We compute the score of each sample tag with all the query tags using NGD, and select the highest score as final score of the sample tag. Then we can compute average NGD score of an sample item:

$$ Score_{NGD} (n,q) = \sum\limits_{k = 1}^{{N_{tags} }} {u_{i,j} } /N_{tags} $$
(4)

where N tags is the number of tags of the sample item.

Consider that the visual similarity plays an important role in the retrieval, we add the exponentiate visual score D(n, q) to the final relevance score.
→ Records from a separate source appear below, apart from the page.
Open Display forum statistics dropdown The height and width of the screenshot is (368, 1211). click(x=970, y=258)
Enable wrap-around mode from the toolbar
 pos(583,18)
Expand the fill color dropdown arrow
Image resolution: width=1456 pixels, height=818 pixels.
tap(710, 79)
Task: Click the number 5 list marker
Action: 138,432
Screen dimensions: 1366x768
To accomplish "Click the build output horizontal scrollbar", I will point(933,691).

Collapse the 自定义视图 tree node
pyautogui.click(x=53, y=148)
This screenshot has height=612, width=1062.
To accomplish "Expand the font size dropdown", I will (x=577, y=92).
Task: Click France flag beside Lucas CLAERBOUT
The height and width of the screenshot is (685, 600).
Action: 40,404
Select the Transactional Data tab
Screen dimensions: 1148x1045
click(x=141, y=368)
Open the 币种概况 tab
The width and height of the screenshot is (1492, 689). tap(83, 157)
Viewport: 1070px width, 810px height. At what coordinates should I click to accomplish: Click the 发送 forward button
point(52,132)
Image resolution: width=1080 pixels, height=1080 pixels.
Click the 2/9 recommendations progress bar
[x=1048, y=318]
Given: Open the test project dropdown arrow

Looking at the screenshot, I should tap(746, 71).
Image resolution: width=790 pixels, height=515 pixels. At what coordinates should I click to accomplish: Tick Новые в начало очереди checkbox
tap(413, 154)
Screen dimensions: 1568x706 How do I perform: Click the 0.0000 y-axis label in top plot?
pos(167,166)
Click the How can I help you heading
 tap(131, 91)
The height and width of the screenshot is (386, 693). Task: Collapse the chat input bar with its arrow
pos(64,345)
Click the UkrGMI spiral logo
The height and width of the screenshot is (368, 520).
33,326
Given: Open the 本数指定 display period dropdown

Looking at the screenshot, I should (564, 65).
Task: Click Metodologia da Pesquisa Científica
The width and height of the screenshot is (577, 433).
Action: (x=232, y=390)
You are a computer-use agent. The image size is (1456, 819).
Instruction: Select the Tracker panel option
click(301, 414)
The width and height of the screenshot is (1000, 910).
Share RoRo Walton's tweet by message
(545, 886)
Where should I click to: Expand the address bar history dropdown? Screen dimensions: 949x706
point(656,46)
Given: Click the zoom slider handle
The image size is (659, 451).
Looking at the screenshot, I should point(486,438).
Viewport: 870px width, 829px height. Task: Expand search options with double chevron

We also define a weight λ of the textual score, so that the weight of visual score is 1 − λ. The whole score between a query image q and a sample image n is defined as follow:

$$ Score(n) = \lambda Score_{NGD} (n,q) + (1 - \lambda )\exp ( - D(n,q)) $$
(5)

In this paper, the value of λ is experimentally discussed to be 0.5. We re-rank the results above according to the score(n) in descending order so as to get the final retrieved item list.

4 Experiment

4.1 Dataset Construction

We collect the product dataset from the famous online shopping website, Amazon.com. In order to enrich the diversity of products, we totally harvested 123700 products with 20 categories. The dataset mainly contains three fields: product images with different visual angles, detailed description information, and the whole users’ reviews from the corresponding product.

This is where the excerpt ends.